◆ Data under study ◆
'''
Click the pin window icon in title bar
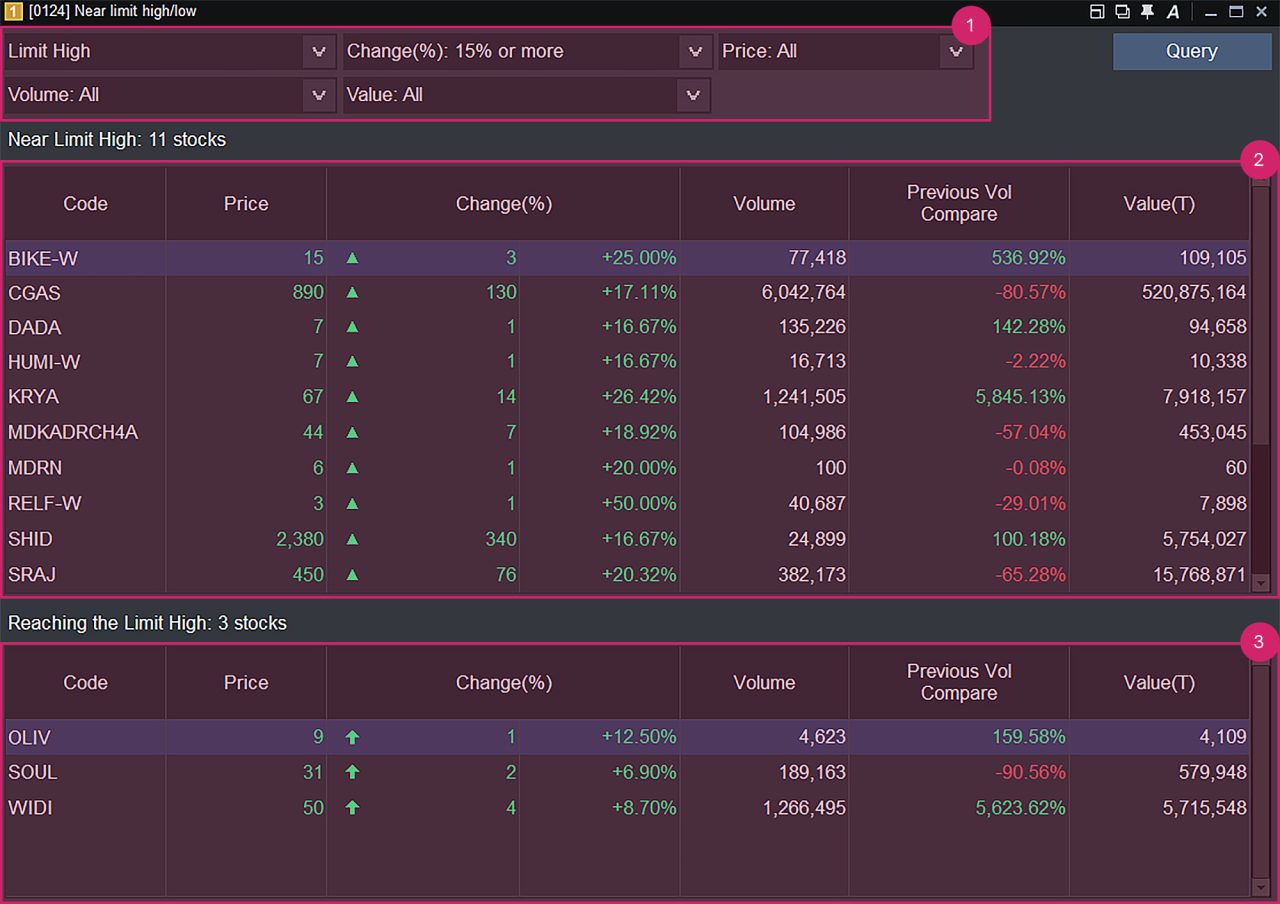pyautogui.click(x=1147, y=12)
'''
'''
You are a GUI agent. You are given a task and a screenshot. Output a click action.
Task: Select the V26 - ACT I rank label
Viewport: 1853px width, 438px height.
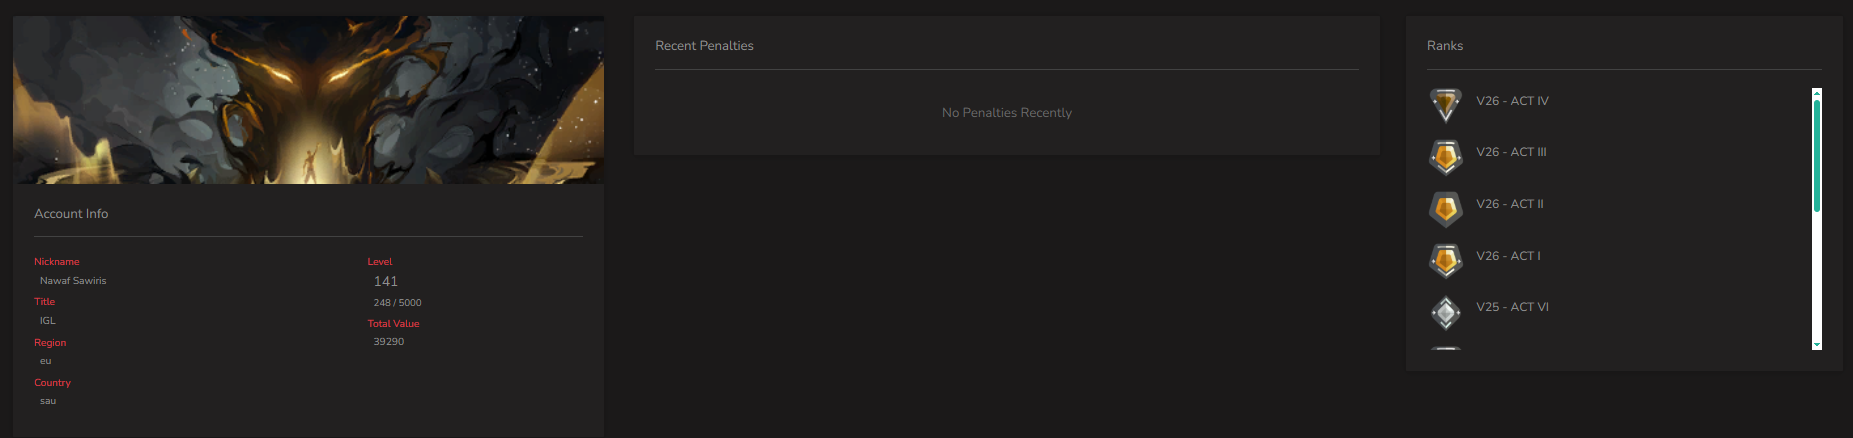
'''
◆ What is needed ◆
Given the data above, transcribe exactly the lines from the one containing "You are a GUI" down to the one containing "Viewport: 1853px width, 438px height.", and no others.

◆ Answer ◆
You are a GUI agent. You are given a task and a screenshot. Output a click action.
Task: Select the V26 - ACT I rank label
Viewport: 1853px width, 438px height.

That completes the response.